**Records for this exercise**
——————————

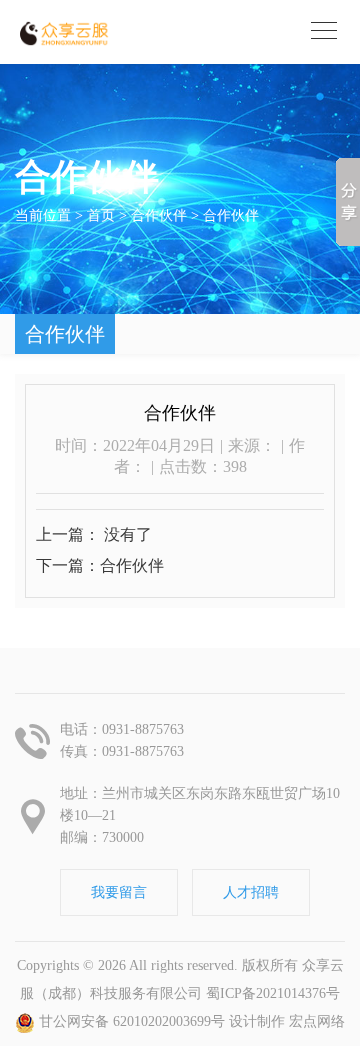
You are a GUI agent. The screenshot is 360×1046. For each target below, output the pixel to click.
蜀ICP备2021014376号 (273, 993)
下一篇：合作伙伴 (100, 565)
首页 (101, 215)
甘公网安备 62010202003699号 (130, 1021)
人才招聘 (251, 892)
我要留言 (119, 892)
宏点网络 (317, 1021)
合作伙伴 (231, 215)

——————————

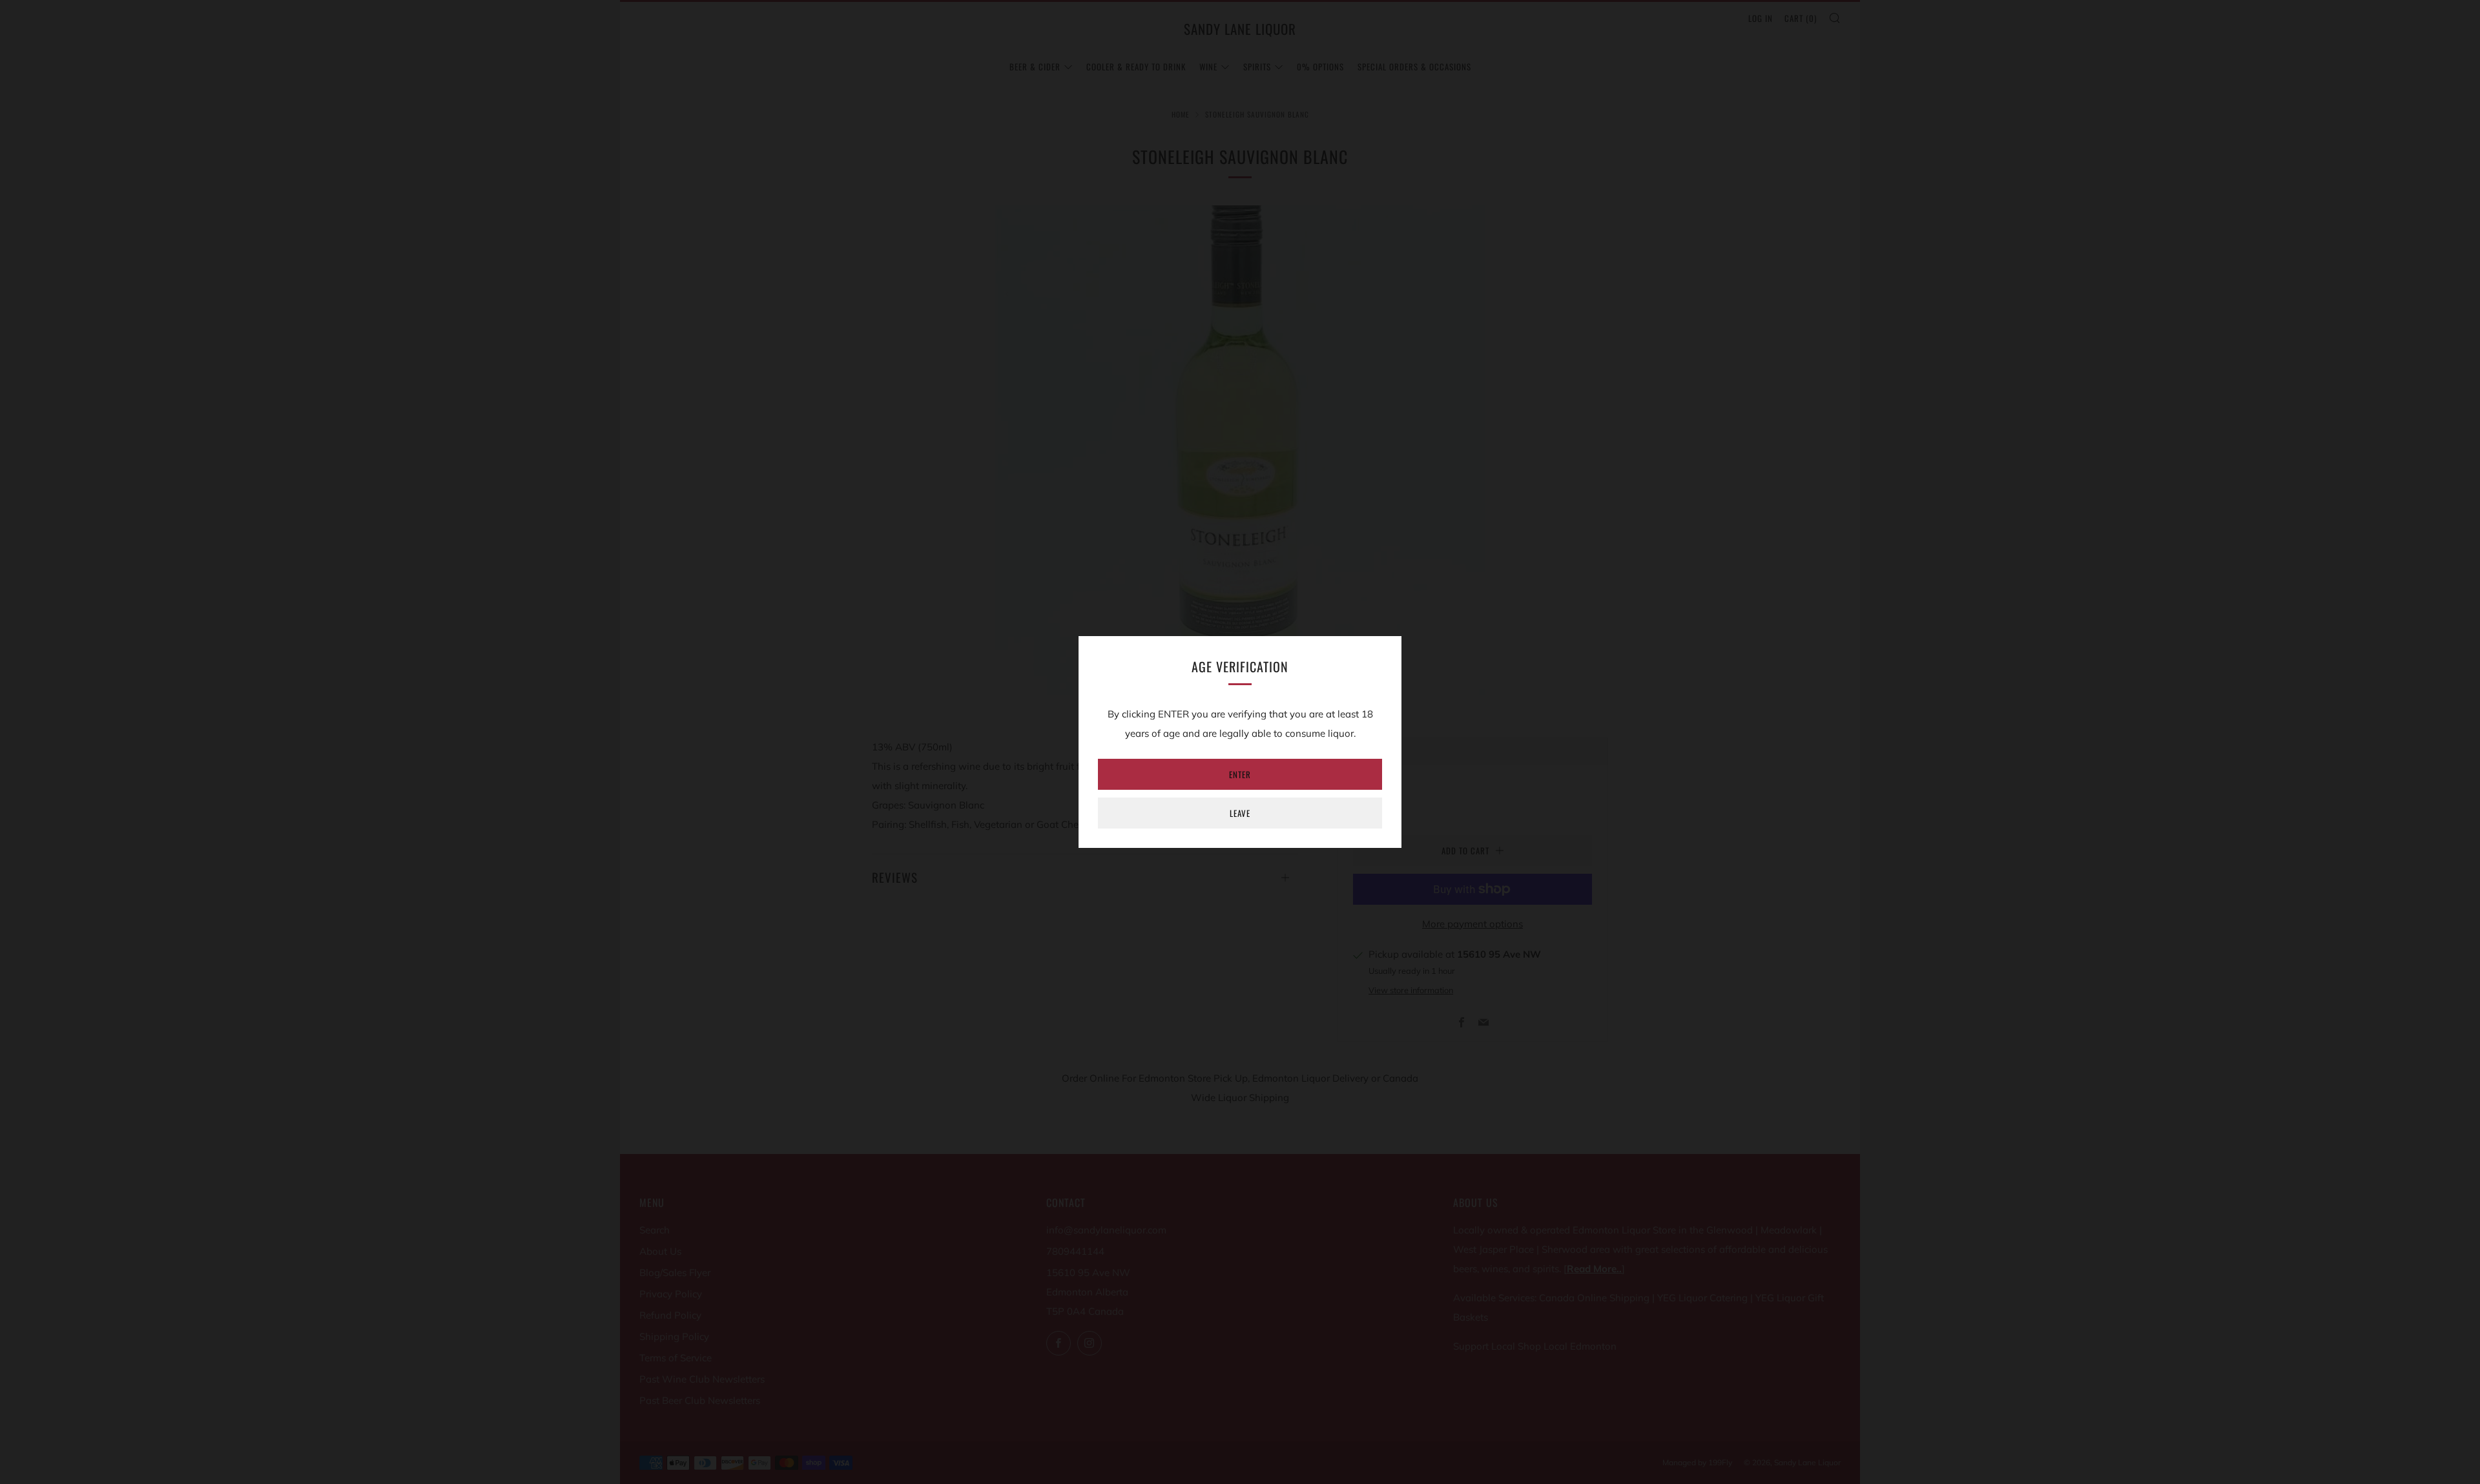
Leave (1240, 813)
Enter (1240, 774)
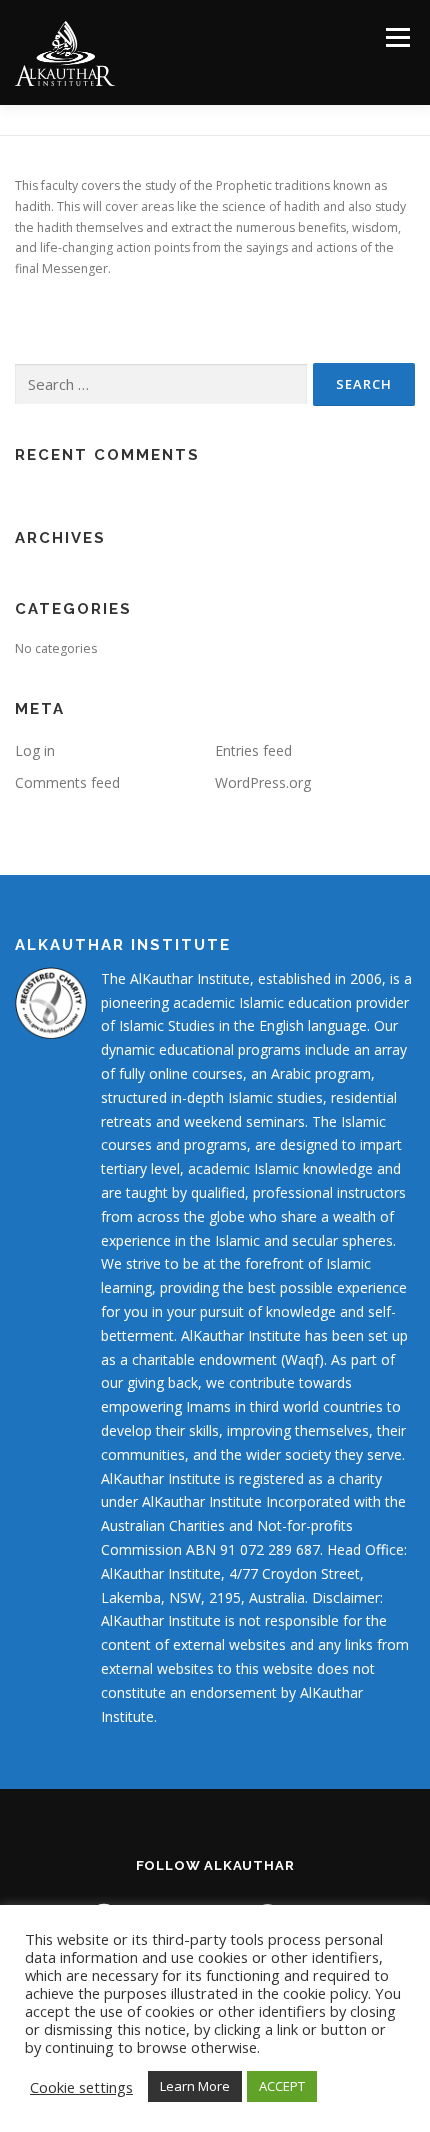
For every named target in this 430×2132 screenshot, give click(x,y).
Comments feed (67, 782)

——————————

**What you need to do**
Starting with the line above that holds "You are a GUI" and stopping with the line that holds "合作伙伴 (231, 215)", reproduce each line exactly, omitting all other lines.

**Reply**
You are a GUI agent. The screenshot is 360×1046. For each target below, output the pixel to click.
蜀ICP备2021014376号 (273, 993)
下一篇：合作伙伴 (100, 565)
首页 (101, 215)
甘公网安备 62010202003699号 (130, 1021)
人才招聘 (251, 892)
我要留言 (119, 892)
宏点网络 (317, 1021)
合作伙伴 (231, 215)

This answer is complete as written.